### Exercise description
Go through the entries and copy every line that has the string "Tematiche" in it.

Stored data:
*** Begin section ***

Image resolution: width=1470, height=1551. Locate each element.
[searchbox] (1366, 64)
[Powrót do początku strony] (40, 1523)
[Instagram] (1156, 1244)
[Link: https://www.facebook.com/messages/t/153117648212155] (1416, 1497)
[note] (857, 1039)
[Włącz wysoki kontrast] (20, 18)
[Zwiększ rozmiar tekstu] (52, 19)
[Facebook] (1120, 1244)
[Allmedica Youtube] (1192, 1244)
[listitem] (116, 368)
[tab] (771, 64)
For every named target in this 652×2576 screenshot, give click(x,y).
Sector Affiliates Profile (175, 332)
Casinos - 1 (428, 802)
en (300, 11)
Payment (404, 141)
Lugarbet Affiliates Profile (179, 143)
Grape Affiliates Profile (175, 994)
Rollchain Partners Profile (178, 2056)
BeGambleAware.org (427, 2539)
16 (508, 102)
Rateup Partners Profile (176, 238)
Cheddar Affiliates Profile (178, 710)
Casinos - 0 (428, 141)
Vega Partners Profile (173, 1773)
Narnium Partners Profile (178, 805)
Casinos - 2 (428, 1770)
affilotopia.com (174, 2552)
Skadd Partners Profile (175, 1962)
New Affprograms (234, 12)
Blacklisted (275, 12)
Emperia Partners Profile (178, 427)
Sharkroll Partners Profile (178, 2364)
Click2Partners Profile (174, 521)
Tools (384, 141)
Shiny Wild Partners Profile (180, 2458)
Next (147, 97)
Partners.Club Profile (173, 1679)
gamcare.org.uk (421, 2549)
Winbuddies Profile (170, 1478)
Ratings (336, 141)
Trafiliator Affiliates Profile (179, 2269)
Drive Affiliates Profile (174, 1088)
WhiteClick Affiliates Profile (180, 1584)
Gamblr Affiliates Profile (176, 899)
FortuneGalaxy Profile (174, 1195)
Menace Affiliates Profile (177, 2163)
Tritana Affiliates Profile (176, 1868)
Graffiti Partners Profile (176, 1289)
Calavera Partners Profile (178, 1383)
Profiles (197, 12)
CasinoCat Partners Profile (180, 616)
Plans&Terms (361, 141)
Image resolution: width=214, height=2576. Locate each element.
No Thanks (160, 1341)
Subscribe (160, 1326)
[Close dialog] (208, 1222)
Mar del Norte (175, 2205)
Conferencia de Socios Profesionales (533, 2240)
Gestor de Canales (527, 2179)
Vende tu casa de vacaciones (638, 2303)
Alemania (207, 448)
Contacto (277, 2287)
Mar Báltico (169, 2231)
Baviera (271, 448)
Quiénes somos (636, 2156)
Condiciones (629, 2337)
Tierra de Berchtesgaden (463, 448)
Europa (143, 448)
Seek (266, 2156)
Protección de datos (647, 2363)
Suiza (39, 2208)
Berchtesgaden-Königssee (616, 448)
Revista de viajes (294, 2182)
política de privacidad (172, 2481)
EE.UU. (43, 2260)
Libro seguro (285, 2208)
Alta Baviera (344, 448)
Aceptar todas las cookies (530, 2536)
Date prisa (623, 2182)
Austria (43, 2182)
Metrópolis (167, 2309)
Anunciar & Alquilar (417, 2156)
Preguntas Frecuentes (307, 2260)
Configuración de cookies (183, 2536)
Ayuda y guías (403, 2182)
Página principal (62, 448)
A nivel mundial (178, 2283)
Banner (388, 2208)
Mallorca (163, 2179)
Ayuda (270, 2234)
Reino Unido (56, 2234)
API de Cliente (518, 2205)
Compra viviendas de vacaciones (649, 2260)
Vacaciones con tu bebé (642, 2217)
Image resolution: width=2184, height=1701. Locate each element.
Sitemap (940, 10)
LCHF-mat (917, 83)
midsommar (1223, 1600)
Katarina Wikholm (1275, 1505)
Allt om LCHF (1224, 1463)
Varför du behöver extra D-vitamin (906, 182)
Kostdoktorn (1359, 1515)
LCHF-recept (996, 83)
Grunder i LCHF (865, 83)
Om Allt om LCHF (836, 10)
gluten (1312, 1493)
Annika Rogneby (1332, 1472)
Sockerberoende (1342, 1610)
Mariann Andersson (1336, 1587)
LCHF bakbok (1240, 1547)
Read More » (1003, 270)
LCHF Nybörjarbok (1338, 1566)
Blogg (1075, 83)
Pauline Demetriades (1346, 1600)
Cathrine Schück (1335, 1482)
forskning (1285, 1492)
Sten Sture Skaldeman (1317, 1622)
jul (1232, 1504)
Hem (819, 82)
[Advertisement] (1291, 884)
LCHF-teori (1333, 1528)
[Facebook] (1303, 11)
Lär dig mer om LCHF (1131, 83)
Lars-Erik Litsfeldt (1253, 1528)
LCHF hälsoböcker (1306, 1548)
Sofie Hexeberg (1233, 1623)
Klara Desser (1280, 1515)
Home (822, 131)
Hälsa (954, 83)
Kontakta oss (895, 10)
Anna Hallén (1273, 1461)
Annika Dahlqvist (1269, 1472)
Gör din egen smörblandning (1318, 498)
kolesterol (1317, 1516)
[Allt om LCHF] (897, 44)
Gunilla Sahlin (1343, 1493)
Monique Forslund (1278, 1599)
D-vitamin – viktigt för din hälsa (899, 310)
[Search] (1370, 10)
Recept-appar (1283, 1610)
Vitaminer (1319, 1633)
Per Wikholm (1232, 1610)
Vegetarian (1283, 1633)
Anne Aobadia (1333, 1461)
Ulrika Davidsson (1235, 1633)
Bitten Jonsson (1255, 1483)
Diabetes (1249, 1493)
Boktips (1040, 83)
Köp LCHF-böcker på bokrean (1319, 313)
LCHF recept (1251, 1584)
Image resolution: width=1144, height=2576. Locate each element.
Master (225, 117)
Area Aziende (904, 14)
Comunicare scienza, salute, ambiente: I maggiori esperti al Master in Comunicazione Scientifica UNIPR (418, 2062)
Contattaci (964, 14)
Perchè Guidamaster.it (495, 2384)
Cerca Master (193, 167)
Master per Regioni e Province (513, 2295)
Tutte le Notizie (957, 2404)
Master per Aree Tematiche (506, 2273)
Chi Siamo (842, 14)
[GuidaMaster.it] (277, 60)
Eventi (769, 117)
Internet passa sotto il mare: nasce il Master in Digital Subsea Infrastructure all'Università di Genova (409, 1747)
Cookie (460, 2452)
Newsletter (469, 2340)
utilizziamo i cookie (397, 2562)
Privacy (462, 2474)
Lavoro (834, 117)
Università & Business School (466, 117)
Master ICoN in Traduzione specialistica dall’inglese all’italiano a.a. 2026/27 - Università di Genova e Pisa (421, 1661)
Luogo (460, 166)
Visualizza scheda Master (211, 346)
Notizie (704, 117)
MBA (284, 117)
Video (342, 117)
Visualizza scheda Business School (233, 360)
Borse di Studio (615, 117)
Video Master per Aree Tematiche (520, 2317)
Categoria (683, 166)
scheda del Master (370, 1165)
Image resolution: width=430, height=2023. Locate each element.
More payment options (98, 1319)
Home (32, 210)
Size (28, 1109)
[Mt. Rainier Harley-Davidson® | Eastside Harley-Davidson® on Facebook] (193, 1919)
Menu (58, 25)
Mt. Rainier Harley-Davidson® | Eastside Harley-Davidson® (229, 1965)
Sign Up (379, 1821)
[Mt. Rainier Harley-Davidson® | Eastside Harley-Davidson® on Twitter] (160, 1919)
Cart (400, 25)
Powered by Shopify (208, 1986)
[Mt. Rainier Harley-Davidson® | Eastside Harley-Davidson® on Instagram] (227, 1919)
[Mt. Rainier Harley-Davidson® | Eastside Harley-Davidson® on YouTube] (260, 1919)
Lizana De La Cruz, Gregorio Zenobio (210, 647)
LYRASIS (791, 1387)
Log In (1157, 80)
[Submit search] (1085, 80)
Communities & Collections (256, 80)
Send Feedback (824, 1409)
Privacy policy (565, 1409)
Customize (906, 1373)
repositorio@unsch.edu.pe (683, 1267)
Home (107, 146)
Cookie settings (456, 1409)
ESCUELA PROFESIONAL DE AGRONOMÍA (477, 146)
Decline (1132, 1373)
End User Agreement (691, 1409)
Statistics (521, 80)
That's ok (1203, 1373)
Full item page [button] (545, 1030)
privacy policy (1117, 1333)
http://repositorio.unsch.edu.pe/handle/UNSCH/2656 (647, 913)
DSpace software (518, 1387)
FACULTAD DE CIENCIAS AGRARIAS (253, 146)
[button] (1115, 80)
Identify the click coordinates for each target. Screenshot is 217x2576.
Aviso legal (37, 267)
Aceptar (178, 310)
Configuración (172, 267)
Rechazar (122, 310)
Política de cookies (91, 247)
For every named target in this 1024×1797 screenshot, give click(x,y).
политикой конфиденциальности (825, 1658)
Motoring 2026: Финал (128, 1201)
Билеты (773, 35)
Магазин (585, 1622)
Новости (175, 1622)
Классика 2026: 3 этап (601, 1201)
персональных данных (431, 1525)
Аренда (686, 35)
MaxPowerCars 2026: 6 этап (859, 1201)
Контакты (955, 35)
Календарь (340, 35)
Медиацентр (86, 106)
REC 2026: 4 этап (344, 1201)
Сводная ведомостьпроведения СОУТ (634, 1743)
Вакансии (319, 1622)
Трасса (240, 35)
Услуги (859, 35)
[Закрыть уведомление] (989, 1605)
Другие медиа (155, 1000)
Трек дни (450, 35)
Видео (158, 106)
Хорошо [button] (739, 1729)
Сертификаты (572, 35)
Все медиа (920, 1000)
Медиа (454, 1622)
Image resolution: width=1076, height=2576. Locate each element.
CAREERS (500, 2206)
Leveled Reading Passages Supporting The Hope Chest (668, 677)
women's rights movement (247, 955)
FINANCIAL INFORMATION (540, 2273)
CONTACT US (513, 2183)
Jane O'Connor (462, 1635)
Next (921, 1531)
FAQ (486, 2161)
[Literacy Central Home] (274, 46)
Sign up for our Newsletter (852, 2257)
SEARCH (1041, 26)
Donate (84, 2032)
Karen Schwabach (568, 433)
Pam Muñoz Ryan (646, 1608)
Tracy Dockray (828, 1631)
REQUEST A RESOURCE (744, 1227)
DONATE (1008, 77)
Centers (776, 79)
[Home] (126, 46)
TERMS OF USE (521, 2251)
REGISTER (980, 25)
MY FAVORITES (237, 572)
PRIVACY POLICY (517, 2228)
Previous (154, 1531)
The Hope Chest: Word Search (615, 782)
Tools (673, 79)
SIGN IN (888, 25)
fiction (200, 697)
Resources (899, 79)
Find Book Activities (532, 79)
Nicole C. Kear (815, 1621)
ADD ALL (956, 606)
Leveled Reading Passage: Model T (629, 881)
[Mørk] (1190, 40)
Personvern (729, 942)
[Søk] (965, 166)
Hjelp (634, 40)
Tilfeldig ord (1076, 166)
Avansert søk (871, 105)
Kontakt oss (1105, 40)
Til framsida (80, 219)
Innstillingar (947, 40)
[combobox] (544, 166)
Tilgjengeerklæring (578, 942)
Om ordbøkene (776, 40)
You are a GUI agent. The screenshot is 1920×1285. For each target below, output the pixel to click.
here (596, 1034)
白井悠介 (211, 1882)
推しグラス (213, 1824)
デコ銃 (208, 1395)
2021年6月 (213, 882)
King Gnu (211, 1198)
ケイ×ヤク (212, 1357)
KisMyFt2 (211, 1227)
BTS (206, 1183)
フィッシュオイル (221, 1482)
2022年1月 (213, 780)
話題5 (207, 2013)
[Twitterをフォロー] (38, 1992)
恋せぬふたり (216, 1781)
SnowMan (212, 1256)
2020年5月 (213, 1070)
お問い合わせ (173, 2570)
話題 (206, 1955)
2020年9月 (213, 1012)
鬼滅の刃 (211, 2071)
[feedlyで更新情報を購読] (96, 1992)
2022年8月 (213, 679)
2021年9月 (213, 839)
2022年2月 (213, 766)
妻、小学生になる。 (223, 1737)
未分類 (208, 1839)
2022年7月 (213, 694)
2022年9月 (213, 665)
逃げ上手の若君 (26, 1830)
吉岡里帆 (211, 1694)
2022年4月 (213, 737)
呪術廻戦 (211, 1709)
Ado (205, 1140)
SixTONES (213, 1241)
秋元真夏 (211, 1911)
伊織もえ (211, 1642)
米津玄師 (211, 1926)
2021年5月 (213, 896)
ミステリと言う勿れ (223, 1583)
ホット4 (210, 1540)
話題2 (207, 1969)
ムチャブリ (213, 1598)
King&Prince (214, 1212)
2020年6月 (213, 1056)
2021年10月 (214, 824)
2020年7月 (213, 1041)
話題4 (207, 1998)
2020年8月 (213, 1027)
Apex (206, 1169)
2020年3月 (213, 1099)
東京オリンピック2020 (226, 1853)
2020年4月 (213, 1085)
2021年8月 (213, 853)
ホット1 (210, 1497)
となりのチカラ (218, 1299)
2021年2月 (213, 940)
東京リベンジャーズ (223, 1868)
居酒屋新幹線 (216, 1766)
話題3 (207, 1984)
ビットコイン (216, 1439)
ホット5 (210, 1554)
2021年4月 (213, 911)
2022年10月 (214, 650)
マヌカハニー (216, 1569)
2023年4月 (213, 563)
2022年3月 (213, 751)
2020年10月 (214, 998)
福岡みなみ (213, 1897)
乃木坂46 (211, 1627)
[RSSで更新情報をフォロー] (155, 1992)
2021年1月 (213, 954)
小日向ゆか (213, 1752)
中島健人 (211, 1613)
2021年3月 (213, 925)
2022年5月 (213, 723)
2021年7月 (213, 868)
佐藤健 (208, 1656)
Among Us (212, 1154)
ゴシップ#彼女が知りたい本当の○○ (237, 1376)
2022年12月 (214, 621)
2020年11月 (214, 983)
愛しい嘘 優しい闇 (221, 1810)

*** End section ***

### Result of this exercise
Master per Aree Tematiche (506, 2273)
Video Master per Aree Tematiche (520, 2317)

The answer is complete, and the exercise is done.